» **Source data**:
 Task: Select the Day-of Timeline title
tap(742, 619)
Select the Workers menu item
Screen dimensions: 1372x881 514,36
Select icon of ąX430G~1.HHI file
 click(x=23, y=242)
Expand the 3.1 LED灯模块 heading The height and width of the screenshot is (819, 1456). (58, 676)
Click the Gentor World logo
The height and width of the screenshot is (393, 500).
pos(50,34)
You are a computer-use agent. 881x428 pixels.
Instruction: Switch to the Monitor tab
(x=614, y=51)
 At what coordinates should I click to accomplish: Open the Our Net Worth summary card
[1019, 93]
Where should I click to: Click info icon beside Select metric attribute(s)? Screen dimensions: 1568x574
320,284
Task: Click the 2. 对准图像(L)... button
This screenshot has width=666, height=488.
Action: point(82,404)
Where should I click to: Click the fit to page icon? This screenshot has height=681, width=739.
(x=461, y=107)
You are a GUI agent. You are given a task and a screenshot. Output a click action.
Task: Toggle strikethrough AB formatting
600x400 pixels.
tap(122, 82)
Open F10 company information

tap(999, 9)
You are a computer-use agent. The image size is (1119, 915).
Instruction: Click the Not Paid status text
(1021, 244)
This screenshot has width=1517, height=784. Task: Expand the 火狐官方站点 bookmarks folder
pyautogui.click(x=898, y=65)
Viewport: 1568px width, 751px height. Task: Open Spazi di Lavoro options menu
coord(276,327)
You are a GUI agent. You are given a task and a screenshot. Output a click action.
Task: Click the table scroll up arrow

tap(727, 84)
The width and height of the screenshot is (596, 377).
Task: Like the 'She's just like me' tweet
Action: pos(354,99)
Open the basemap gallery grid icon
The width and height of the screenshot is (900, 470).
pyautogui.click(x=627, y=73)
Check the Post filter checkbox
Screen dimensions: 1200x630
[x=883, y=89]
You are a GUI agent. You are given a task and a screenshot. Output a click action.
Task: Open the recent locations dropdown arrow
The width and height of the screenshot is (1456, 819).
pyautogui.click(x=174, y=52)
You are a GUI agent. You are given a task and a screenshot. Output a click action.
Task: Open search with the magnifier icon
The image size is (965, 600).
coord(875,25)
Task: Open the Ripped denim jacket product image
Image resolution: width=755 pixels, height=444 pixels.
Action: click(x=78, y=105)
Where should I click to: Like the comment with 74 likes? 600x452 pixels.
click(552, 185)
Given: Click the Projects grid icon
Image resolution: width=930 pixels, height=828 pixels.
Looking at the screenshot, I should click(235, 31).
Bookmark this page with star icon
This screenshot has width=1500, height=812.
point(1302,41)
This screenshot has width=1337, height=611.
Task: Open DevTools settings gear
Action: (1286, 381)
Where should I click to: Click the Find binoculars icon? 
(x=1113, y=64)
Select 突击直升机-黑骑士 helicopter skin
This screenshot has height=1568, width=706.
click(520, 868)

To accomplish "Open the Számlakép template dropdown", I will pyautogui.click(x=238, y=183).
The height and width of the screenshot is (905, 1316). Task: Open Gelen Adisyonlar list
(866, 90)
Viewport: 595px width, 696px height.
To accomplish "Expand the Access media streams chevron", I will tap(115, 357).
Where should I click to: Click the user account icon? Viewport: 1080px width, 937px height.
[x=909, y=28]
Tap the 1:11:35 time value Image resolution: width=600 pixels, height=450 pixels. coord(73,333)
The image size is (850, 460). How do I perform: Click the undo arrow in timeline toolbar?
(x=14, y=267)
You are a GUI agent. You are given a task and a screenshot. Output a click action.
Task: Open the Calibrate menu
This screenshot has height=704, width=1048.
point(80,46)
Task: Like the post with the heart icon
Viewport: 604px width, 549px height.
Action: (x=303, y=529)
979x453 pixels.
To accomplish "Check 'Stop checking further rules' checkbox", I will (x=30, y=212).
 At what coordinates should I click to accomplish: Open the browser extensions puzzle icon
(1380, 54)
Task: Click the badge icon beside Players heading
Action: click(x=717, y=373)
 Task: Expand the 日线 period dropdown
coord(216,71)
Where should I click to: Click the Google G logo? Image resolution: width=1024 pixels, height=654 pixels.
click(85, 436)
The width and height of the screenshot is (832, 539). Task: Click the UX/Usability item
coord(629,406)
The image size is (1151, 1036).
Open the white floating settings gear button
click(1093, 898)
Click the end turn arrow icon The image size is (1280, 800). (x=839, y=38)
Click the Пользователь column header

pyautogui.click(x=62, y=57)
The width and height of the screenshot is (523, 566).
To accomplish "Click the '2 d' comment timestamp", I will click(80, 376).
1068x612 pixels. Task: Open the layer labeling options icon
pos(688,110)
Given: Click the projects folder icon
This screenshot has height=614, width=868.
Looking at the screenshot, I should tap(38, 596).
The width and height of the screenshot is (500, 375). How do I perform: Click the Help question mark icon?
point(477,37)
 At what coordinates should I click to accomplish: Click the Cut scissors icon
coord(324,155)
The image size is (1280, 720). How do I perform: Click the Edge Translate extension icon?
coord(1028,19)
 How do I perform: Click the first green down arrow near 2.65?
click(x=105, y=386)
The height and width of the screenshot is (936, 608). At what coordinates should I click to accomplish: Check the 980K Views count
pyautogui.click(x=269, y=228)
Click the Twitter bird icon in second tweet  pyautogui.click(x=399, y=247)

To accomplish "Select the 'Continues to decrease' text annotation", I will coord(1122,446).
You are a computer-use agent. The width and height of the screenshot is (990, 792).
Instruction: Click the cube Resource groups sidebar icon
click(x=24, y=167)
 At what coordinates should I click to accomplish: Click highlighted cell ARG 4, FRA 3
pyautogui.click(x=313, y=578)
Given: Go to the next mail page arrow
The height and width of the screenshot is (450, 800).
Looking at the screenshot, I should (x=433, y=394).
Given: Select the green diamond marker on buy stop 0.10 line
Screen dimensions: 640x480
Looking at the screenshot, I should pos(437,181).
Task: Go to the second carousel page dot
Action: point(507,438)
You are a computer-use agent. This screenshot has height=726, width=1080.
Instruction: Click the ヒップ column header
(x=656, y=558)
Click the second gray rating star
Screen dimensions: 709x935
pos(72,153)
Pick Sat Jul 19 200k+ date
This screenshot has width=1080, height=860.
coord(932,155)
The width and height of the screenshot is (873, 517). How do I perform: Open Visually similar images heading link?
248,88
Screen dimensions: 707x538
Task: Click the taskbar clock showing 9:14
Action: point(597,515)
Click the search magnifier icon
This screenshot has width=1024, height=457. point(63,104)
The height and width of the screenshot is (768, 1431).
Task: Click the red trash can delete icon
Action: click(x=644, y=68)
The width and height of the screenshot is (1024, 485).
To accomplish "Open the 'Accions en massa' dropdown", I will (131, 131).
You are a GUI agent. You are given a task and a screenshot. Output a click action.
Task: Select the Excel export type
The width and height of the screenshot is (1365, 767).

» **What you need to do**: Set down again, unchanged, the part of the items that opens with the line containing "The image size is (1280, 720)." and closes with the line containing "will (131, 131).", both of those lines included.

» **Response below**:
The image size is (1280, 720). How do I perform: Click the Edge Translate extension icon?
coord(1028,19)
 How do I perform: Click the first green down arrow near 2.65?
click(x=105, y=386)
The height and width of the screenshot is (936, 608). At what coordinates should I click to accomplish: Check the 980K Views count
pyautogui.click(x=269, y=228)
Click the Twitter bird icon in second tweet  pyautogui.click(x=399, y=247)

To accomplish "Select the 'Continues to decrease' text annotation", I will coord(1122,446).
You are a computer-use agent. The width and height of the screenshot is (990, 792).
Instruction: Click the cube Resource groups sidebar icon
click(x=24, y=167)
 At what coordinates should I click to accomplish: Click highlighted cell ARG 4, FRA 3
pyautogui.click(x=313, y=578)
Given: Go to the next mail page arrow
The height and width of the screenshot is (450, 800).
Looking at the screenshot, I should (x=433, y=394).
Given: Select the green diamond marker on buy stop 0.10 line
Screen dimensions: 640x480
Looking at the screenshot, I should pos(437,181).
Task: Go to the second carousel page dot
Action: point(507,438)
You are a computer-use agent. This screenshot has height=726, width=1080.
Instruction: Click the ヒップ column header
(x=656, y=558)
Click the second gray rating star
Screen dimensions: 709x935
pos(72,153)
Pick Sat Jul 19 200k+ date
This screenshot has width=1080, height=860.
coord(932,155)
The width and height of the screenshot is (873, 517). How do I perform: Open Visually similar images heading link?
248,88
Screen dimensions: 707x538
Task: Click the taskbar clock showing 9:14
Action: point(597,515)
Click the search magnifier icon
This screenshot has width=1024, height=457. point(63,104)
The height and width of the screenshot is (768, 1431).
Task: Click the red trash can delete icon
Action: click(x=644, y=68)
The width and height of the screenshot is (1024, 485).
To accomplish "Open the 'Accions en massa' dropdown", I will (131, 131).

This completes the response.